昨日のようにいつ魔物が現れるかは分からなかったが、暗闇の時と違って明るいほうが逃げやすいし、「腹が減っては軍はできぬ」とも言うし。
私はそこら辺にある手頃な切り株に腰を下ろすと、荷物から干し肉一枚と乾パン一個を取り出した。これだけでも朝食としては十分である。
(そうだ。父さんに手紙を送らなくちゃ)
私はちぎった乾パンを口の中へ放り込み、携帯していた水筒の水と一緒に喉の奥へ流し込むと、荷物の中から紙とペンを取り出した。
父からのもう一つの条件は、毎日手紙を送ることだった。
娘を一人で旅に出すのである。父親としては、やはり心配なのだろう。
私はこの一週間、それが日課となっていた。
『父さん、ソーマへ。
私は無事です。
これからカタトス町のギルドでパーティを募集しようと思っているので、仲間ができたらその時にはお知らせします。
エリスより』
このような内容のものを切り株の上で書くと、そのまま紙を二つに折った。それに向かって手をかざし、意識を集中させる。
「運風換質」
一瞬で紙は煙のように消えたのだが、再びその姿が同位置に現れる。
この術は風属性のもので、別名『等価交換術』とも呼ばれている技である。
手許にある対象物と、別に存在する目標物とを入れ替える術なのだ。
つまり今、目の前にある紙は先程私が書いたものではなく、術により遠方にあった別の紙と交換されてここに現れたことになる。
一見便利な技のようにも見えるのだが、あまり実用性はない。
何故なら交換できる物は同等の物に限られているし、尚且つ手許の物と交換したい目標物の位置を正確に把握していなければ、成功しないからだ。
父は半年前にこの術を私に会得するよう命じた。この術をマスターしなければ、旅には出さないとまで言ったのである。
一般の術士が使用する「道具」と「精霊」に相性があるように、「術士」本人と「精霊」にも相性というのがある。つまり道具を選ぶ際には、使用者と属性の相性も考慮しなければならないということだ。
それは道具を使用せず、全ての属性を使うことができる精霊術士でも、例外ではなかった。
父によればこの術は、通常約二~三日程度でマスターできるものらしい。
私と特に相性が良いのは、風属性である。
だから三日もかからず、或いは一日くらいでマスターできると高を括っていたのだが、しかし半年近くもかかり、ついこの間ようやく会得できたばかりだった。
どうやらこの術ばかりは、属性の相性とは全く関係なかったようである。
父は訓練時から、いつも同じ場所に手紙を置いていてくれた。

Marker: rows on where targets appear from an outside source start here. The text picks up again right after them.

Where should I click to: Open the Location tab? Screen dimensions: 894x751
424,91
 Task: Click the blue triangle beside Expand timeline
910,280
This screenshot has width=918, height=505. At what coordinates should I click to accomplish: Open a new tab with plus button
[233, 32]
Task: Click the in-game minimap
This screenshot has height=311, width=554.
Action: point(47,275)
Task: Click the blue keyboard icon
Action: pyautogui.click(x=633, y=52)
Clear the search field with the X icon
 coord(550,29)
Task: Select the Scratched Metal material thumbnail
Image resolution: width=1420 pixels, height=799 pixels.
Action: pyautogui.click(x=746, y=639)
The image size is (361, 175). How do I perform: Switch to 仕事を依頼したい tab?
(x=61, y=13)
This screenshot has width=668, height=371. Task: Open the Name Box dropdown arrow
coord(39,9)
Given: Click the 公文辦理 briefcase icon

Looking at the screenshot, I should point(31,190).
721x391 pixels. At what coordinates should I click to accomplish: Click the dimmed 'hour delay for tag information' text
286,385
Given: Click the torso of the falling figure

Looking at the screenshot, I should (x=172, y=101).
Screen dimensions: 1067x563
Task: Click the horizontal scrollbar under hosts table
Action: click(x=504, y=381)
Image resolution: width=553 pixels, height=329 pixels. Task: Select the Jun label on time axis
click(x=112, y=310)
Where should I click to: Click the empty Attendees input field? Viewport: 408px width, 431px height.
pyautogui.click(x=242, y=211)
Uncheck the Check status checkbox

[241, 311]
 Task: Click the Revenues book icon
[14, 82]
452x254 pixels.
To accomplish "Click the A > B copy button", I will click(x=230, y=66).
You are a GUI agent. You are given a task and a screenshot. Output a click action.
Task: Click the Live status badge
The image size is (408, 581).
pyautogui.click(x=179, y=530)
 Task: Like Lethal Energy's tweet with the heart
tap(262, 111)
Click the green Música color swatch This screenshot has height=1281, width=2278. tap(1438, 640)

だがその位置を特定するのが特に難しく、なかなか成功しなかったのだ。
そして今回も目の前に現れたこの紙は、父がその場所であらかじめ用意してくれた手紙である。
『エリスへ。
旅は順調に進んでいるかい。
一緒に旅をしてくれる仲間は見つかったか?
エリスは方向音痴だから、巡礼地にきちんと導いてくれるような、信頼できる仲間を見つけないといけないよ。父さんは、それだけが心配です。
父より』
(父さん、本当に心配性だなぁ。それに私は父さんが言うような、方向音痴じゃないってば)
思い掛けない場所へ、たまたま高確率で行ってしまうことがあるだけだ。
父の勘違いに不満を抱きながらも、多少角張り気味に書かれているいつもの見慣れた字が、不意に滲んでしまったため、慌てて顔を擦った。
私は読み終わった手紙を丁寧に荷物の中へ仕舞うと、再び自分自身を奮い立たせるかのように、森の中を歩き始めたのである。